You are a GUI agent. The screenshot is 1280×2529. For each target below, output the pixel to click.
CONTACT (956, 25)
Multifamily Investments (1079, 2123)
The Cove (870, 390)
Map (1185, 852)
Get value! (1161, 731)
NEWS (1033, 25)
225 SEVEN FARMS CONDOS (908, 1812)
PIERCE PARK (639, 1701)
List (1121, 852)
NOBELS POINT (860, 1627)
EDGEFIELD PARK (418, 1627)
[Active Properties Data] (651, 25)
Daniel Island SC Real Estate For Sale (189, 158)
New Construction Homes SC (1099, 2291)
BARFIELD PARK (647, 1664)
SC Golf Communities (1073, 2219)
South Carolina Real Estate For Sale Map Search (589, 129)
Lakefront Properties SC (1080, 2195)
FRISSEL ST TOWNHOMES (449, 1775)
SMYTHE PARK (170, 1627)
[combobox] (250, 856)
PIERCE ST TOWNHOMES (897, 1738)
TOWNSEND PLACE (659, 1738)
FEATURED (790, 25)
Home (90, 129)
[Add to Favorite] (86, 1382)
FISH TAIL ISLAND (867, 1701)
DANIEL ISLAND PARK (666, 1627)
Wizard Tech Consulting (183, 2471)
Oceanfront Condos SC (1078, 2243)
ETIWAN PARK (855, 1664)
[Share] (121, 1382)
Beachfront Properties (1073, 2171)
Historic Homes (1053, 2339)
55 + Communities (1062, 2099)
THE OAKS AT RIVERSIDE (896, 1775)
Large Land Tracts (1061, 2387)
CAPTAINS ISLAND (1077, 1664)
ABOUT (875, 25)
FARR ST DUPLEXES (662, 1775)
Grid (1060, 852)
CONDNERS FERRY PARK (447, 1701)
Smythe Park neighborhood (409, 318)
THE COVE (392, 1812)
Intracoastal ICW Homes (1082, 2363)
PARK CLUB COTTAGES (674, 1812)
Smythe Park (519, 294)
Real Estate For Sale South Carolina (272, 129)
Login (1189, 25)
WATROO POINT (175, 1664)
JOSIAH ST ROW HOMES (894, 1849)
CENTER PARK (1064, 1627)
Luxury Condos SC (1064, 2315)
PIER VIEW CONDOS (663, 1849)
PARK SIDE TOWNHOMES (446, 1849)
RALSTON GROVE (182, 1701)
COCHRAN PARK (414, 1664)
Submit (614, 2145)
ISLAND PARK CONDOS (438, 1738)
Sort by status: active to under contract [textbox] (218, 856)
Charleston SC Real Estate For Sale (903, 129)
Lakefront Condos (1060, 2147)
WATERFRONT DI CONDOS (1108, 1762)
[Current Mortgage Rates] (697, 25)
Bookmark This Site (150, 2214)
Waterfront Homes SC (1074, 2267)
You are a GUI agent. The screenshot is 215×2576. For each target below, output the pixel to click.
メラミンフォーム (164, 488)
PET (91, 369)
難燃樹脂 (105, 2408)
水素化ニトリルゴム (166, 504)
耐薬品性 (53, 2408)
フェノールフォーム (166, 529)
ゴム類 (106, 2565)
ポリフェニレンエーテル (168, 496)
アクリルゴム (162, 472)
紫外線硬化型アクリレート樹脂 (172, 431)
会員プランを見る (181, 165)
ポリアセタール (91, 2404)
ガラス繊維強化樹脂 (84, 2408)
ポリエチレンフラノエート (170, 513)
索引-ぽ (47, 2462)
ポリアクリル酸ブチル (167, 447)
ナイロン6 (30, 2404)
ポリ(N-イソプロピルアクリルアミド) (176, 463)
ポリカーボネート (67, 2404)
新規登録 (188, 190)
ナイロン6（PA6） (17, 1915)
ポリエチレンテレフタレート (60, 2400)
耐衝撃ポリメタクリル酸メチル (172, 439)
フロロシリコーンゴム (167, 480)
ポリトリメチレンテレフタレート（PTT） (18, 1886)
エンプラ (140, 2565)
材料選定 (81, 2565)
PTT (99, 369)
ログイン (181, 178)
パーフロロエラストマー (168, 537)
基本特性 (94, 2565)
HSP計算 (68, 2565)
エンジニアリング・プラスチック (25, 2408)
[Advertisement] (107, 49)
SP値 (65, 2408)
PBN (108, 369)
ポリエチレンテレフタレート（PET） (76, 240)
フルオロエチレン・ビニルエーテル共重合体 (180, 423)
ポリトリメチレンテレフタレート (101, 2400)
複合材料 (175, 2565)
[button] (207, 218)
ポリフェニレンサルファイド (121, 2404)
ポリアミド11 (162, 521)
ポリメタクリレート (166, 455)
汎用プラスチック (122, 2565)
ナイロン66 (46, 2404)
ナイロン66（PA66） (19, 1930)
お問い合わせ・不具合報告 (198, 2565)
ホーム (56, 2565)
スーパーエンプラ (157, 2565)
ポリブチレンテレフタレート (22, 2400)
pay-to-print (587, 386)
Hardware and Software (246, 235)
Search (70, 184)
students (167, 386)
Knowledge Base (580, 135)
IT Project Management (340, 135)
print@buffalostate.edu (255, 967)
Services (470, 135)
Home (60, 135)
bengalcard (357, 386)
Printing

____

__YOUR ASSIGNMENT__: Take the listing above and repeat exactly the lines from the one containing "難燃樹脂 (105, 2408)" through the one containing "Hardware and Software (246, 235)", both included.

__SOLUTION TO THIS EXERCISE__:
難燃樹脂 (105, 2408)
水素化ニトリルゴム (166, 504)
耐薬品性 (53, 2408)
フェノールフォーム (166, 529)
ゴム類 (106, 2565)
ポリフェニレンエーテル (168, 496)
アクリルゴム (162, 472)
紫外線硬化型アクリレート樹脂 (172, 431)
会員プランを見る (181, 165)
ポリアセタール (91, 2404)
ガラス繊維強化樹脂 (84, 2408)
ポリエチレンフラノエート (170, 513)
索引-ぽ (47, 2462)
ポリアクリル酸ブチル (167, 447)
ナイロン6 (30, 2404)
ポリ(N-イソプロピルアクリルアミド) (176, 463)
ポリカーボネート (67, 2404)
新規登録 (188, 190)
ナイロン6（PA6） (17, 1915)
ポリエチレンテレフタレート (60, 2400)
耐衝撃ポリメタクリル酸メチル (172, 439)
フロロシリコーンゴム (167, 480)
ポリトリメチレンテレフタレート（PTT） (18, 1886)
エンプラ (140, 2565)
材料選定 (81, 2565)
PTT (99, 369)
ログイン (181, 178)
パーフロロエラストマー (168, 537)
基本特性 (94, 2565)
HSP計算 (68, 2565)
エンジニアリング・プラスチック (25, 2408)
[Advertisement] (107, 49)
SP値 (65, 2408)
PBN (108, 369)
ポリエチレンテレフタレート（PET） (76, 240)
フルオロエチレン・ビニルエーテル共重合体 (180, 423)
ポリトリメチレンテレフタレート (101, 2400)
複合材料 (175, 2565)
[button] (207, 218)
ポリフェニレンサルファイド (121, 2404)
ポリアミド11 (162, 521)
ポリメタクリレート (166, 455)
汎用プラスチック (122, 2565)
ナイロン66 (46, 2404)
ナイロン66（PA66） (19, 1930)
お問い合わせ・不具合報告 (198, 2565)
ホーム (56, 2565)
スーパーエンプラ (157, 2565)
ポリブチレンテレフタレート (22, 2400)
pay-to-print (587, 386)
Hardware and Software (246, 235)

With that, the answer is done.